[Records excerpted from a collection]
______

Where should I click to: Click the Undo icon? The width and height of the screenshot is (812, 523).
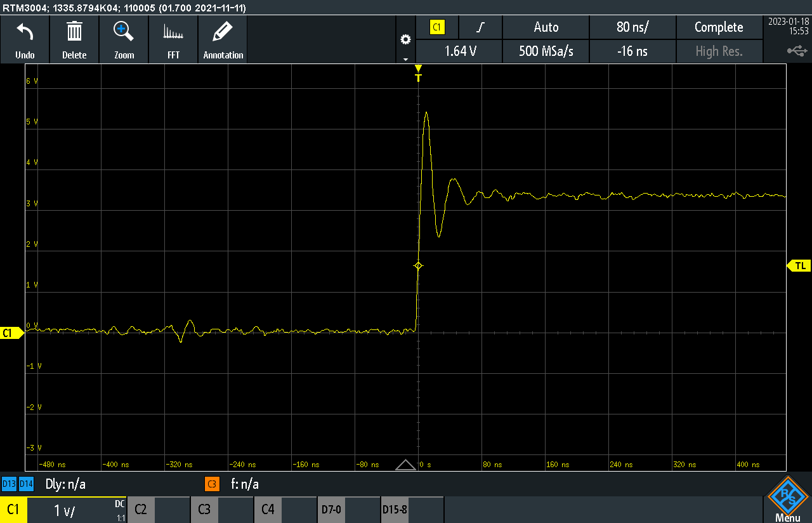(25, 39)
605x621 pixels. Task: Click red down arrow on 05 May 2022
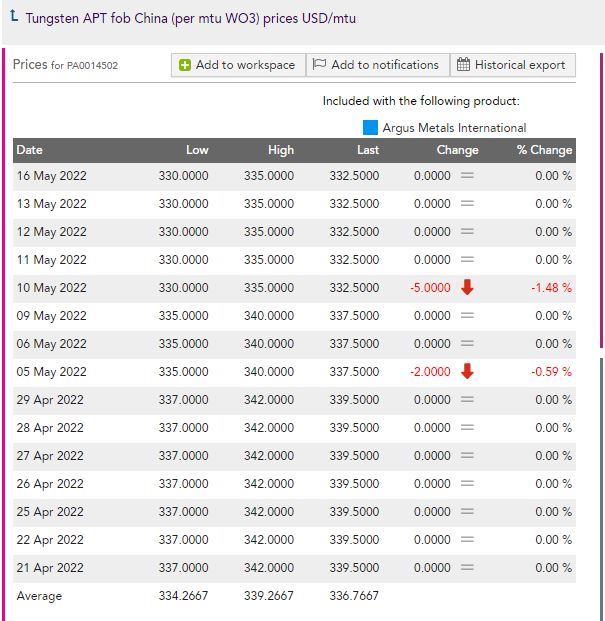tap(467, 372)
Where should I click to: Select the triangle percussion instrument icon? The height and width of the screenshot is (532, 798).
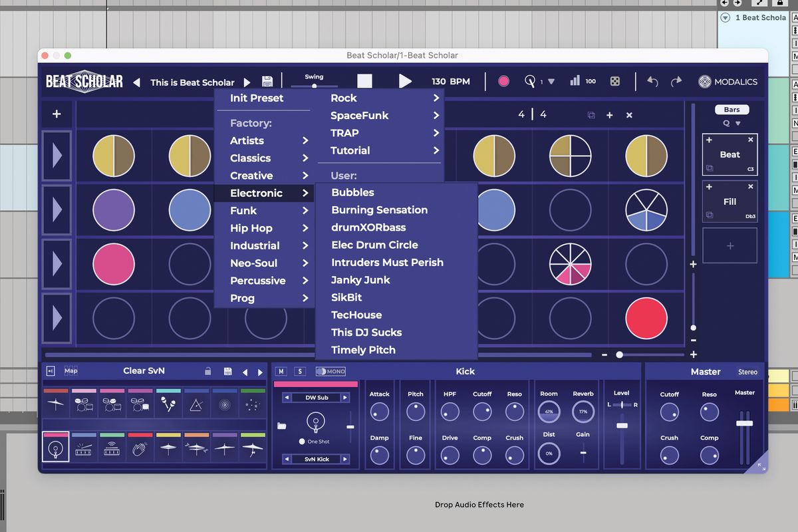[196, 405]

______

→ **WHAT IS EXPECTED**
Transcribe exactly the lines that go from the one holding "Where should I click to: Select" through the last line of the entries, both included, and nothing besides them. Do not include any pictures.

→ **RESPONSE**
Where should I click to: Select the triangle percussion instrument icon? The height and width of the screenshot is (532, 798).
[196, 405]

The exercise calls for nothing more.